To put the importance of the currency decision into perspective, if an Australian fund invested in the MSCI World Index over 2008 was 100 per cent hedged it would have returned a positive 3.5 per cent. If it was 100 per cent unhedged, it would have returned a positive 22 per cent. That would have been the difference between making it a top-quartile fund or a bottom-quartile one.

Leigh Watson, executive general manager, Asset Servicing, for NAB, said that currency was one of the most important issues facing super funds and many funds managers, which has been highlighted by the events of the past year or so.

The biannual NAB Superannuation FX survey of super funds’ attitudes to currency management and aggregate positions shows that the most important change among funds is that they tend to be adopting a total portfolio approach to what they hedge, rather than having separate currency benchmarks for each asset class.
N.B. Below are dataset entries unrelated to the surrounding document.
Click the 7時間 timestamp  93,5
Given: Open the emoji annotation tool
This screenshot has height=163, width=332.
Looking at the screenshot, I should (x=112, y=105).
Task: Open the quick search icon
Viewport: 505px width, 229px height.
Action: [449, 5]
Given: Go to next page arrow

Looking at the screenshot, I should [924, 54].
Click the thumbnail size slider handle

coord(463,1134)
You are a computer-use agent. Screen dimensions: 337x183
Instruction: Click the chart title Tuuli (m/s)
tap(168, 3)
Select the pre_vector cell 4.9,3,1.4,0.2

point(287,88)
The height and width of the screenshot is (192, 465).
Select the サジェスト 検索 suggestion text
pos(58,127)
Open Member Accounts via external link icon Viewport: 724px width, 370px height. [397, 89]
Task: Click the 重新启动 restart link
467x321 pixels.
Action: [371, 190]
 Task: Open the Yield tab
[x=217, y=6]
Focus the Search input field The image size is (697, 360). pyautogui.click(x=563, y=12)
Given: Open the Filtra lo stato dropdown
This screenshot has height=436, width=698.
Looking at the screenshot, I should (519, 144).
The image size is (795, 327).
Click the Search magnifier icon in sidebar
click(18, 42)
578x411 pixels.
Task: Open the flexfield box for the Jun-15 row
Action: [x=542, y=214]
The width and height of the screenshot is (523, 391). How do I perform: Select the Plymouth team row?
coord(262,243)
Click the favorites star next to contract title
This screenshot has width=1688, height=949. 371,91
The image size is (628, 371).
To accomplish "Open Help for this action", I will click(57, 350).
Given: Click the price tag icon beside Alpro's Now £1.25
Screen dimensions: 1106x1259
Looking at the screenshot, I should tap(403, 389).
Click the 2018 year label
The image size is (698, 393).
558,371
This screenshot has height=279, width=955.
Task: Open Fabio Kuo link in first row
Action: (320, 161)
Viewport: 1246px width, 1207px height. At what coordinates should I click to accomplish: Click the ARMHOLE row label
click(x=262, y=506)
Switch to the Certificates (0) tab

Another trend is a recent swing back to active currency management, which peaked in the late 1990s and fell away after the technology bubble burst (see separate survey report: page 17).

Steve Merlicek, the former chief in- vestment officer for Telstra Super, who last month resigned to move to funds manager IOOF, said Telstra Super had been using a dynamic currency overlay, managed by Pareto Partners, for about 10 years.

“It means our losses have usually been not that bad and we have received most of the gains,” he said.

Telstra Super also has a passive hedge, through National Australia Bank’s Asset Servicing, for 50 per cent over its international alternatives.

It has historically hedged separately by asset class but was looking at a port- folio approach, Merlicek said. The fund was also looking at using option-based strategies to enhance returns.

To Hedge or Not to Hedge

On the question of whether or not to hedge, currency had the potential for risk and return and so should be evaluated in the same way as any asset exposure, Graeme Miller, the head of investment consulting for Watson Wyatt, said.

“Watson Wyatt has a view, which is somewhat controversial, that Australian interest rates are persistently higher … so the carry trade will persist (borrowing in lower interest rate countries, such as Japan or USA, and lending in higher rate countries like Australia),” he said. “But there are diversification benefits. A currency hedge can act as a powerful diversifier, especially in stressed times, and this alone makes hedging very attractive. In times of stress, the correlation spikes to negative one for currency.”